= Don Bosco Training Center =

Vocational institution in Comoro, Dili, East Timor

The Don Bosco Training Center is a vocational institution in Comoro on the outskirts of Dili, Timor-Leste. It is privately managed by the Salesians of Don Bosco. The institution has short courses in carpentry, electricity and welding, for students aged 17–35.

==History==
When a dispute between the government and a group of 600 sacked soldiers erupted into violence on 28 April 2006, thousands of people immediately began fleeing their homes for the safety of the building of the institution.

In 2008 there were 170 students at Comoro, 40 of whom were girls. While most of the girls are learning word processing, there are three specialising in electrical wiring.

On February 11, 2010, the institution held a graduation in basic building skills of 106 previously unemployed young men. Most of these were school dropouts who used to spend their days sitting by the roadside. The basic building construction courses were in masonry, carpentry, electrical, metal fabrication (including welding) and plumbing. At the graduation they were presented with a certificate and personal box of tools.
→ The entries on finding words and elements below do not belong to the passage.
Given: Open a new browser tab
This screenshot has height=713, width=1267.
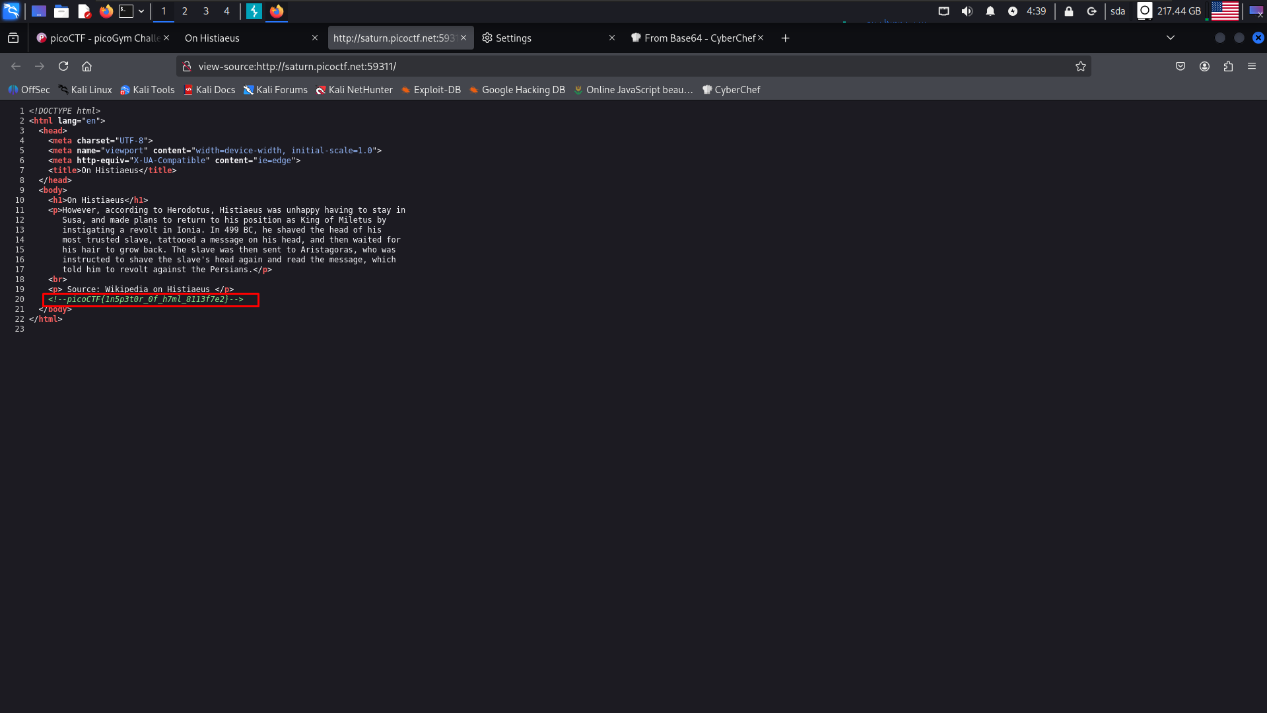Looking at the screenshot, I should [785, 38].
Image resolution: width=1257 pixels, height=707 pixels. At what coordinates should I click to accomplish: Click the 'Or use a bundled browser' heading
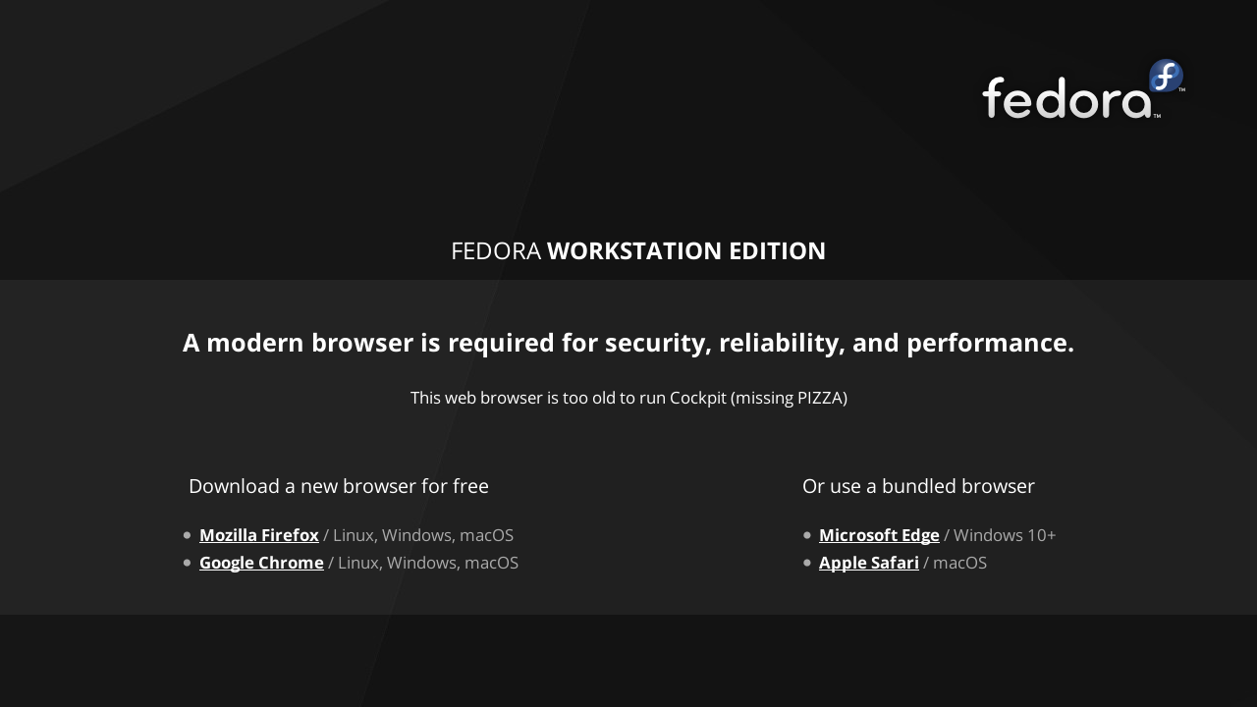[x=918, y=486]
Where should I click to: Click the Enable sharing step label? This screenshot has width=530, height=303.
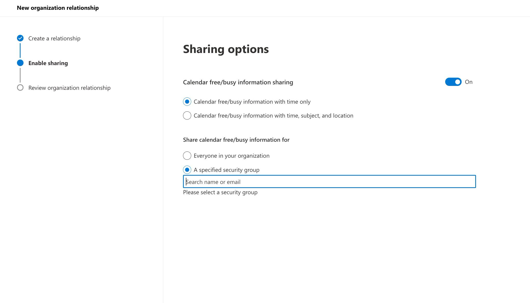(48, 63)
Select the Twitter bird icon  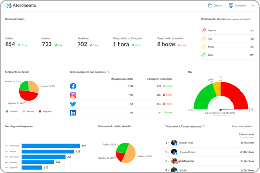[x=73, y=104]
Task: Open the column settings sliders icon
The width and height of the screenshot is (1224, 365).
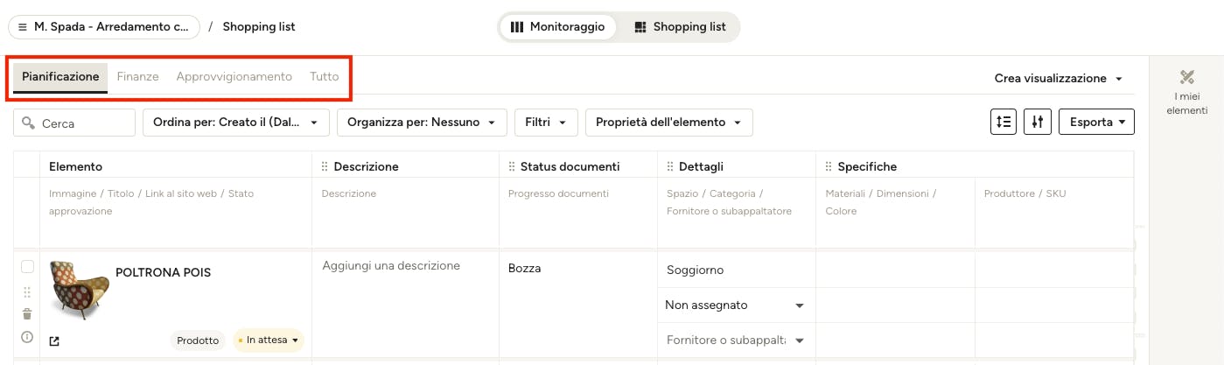Action: 1038,123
The institution was initiated and largely financed by the South Australian Government's Austraining International and AusAID in partnership with Salesians in Timor-Leste, the Australian Salesian Mission Overseas Aid Fund and East Timor's SEFOPE – the government agency responsible for vocational training and employment.

Brother Adriano de Jesus was the principal of the technical school in 2010.

In 2016, the Centre offered Level 1 & 2 Certificates in General Construction including electricity, metal fabrication, carpentry, masonry, plumbing, automotive and office administration. The rector is Fr. Manuel Pinto.

In 2019, an accredited course in Rural Road Construction was introduced to offer further career opportunities.